No sé si os habéis dado cuenta, pero parece que aquí en España hay una cierta proliferación de congresos de innovación docente en los últimos tiempos, me refiero a los últimos cuatro años aproximadamente. Algunos congresos llevan mucho más tiempo (y yo llevo siete años dirigiendo el Taller Teaching English Language, Literature and Culture o TELLC), pero de repente se está materializando una nueva cosecha, con siglas como CIDICO o CIVINEDU, quizá a imitación del más veterano CIDUI. No tengo la costumbre de asistir a eventos de innovación docente porque suelo encontrarlos demasiado generales como para aplicarlos a mi propia docencia –de ahí que haya creado TELLC con mis colegas del Departamento–, aunque posiblemente esta sea una postura equivocada. Decidí, pues, corregir mis prejuicios asistiendo hace dos semanas a las V Jornadas Virtuales de Investigación e Innovación Educativa CIVINEDU.

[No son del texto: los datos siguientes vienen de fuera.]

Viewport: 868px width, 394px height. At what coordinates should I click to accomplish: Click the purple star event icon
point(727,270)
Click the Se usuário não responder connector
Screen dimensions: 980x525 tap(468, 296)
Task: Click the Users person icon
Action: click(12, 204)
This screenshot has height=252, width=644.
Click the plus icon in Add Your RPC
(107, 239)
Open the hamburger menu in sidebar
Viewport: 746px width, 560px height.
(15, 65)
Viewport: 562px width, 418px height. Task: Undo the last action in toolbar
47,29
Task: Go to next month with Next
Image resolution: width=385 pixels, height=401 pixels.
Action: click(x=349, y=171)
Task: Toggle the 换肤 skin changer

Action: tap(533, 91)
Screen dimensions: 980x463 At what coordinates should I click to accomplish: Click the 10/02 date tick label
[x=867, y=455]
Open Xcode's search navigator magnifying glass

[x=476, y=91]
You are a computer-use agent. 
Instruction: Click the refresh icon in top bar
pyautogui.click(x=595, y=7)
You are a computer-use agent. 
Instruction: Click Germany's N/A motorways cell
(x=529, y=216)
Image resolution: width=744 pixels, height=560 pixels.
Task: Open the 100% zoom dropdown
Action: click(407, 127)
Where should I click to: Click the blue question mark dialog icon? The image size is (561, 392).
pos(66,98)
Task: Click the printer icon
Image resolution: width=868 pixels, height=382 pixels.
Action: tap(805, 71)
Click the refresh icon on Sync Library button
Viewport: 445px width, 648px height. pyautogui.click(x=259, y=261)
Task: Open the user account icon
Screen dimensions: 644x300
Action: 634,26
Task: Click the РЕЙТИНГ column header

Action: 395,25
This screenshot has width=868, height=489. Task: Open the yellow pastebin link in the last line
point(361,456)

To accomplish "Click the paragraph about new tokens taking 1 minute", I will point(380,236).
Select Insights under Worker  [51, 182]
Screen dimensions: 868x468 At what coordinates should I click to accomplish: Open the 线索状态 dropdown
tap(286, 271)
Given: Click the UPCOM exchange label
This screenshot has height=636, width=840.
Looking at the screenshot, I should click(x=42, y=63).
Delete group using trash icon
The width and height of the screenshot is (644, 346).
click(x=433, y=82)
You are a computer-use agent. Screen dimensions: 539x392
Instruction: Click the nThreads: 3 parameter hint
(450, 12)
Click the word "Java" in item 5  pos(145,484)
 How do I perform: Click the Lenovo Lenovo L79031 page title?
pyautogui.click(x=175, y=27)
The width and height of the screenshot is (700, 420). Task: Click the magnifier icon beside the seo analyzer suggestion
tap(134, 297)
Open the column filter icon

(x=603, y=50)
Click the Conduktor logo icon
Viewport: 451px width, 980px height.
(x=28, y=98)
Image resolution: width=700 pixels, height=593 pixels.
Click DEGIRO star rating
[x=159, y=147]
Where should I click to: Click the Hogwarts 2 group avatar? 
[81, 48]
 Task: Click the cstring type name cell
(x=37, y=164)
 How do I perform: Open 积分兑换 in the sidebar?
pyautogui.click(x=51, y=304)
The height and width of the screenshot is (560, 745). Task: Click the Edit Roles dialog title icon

Antes de resumir lo que aprendí, que fue mucho, me gustaría defender las conferencias virtuales; hay que tener en cuenta que son anteriores a la Covid-19. Para quienes no nos gusta especialmente viajar por motivos profesionales y a los que el coste de asistir a una conferencia nos parece elevado (sobre todo las internacionales), las conferencias virtuales son siempre una buena idea. Sé que falta el aspecto social, pero el debate es mucho más intenso. En una conferencia presencial tienes suerte si consigues dos o tres preguntas del público, después de viajar cientos de kilómetros y gastar cientos de euros. En, por ejemplo, la conferencia de CIVINEDU (con un coste de 80 euros para los ponentes, 45 para los asistentes), algunos ponentes recibieron decenas de comentarios y preguntas, ya que el debate online se mantuvo abierto durante varios días, no sólo los 90 minutos de la sesión concreta. No digo con esto que todas las conferencias deberían ser virtuales, sino que sería muy útil mantener vivas las conferencias virtuales incluso después de que la pandemia haya terminado definitivamente. Las conferencias virtuales son, además, mucho más amables con el planeta que los eventos que exigen una altísima movilidad y que dejan una elevada huella de carbono, cuestión que nosotros, la comunidad académica, también debemos considerar.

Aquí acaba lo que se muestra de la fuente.